*** Opening Supplied entries ***

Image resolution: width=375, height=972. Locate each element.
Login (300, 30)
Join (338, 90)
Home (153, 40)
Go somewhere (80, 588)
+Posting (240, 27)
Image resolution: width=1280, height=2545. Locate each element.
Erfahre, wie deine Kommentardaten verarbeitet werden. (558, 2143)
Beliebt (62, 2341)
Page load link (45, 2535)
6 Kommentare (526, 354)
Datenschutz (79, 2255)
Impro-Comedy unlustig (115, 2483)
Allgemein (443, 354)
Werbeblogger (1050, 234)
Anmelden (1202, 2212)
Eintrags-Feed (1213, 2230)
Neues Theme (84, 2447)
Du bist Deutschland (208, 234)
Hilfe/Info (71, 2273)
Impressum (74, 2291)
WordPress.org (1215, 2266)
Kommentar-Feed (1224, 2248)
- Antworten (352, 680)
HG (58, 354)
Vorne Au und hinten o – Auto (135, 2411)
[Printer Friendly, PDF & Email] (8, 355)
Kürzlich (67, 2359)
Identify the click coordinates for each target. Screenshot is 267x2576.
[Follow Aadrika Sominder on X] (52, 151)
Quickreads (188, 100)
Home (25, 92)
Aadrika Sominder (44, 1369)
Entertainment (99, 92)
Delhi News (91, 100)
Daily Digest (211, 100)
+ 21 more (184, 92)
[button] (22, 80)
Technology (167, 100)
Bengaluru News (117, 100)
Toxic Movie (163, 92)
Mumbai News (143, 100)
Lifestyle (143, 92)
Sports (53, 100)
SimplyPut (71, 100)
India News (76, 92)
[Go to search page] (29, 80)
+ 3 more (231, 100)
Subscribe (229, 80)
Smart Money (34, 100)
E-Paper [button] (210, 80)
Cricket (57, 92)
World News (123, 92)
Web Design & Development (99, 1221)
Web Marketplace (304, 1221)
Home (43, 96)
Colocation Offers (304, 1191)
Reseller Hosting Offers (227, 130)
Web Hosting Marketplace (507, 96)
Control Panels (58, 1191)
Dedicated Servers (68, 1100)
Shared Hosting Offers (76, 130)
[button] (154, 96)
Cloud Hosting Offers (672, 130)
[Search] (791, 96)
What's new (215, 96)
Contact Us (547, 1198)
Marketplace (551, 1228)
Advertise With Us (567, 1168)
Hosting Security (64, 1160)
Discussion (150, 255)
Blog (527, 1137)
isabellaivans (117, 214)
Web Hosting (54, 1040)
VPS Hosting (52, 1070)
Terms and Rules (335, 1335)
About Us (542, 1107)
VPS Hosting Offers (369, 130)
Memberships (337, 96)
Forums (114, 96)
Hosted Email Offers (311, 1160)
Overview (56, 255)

*** Closing Supplied entries ***

Write the number of lines in the data above that contain the word "each", and add nothing to it.

Response below
3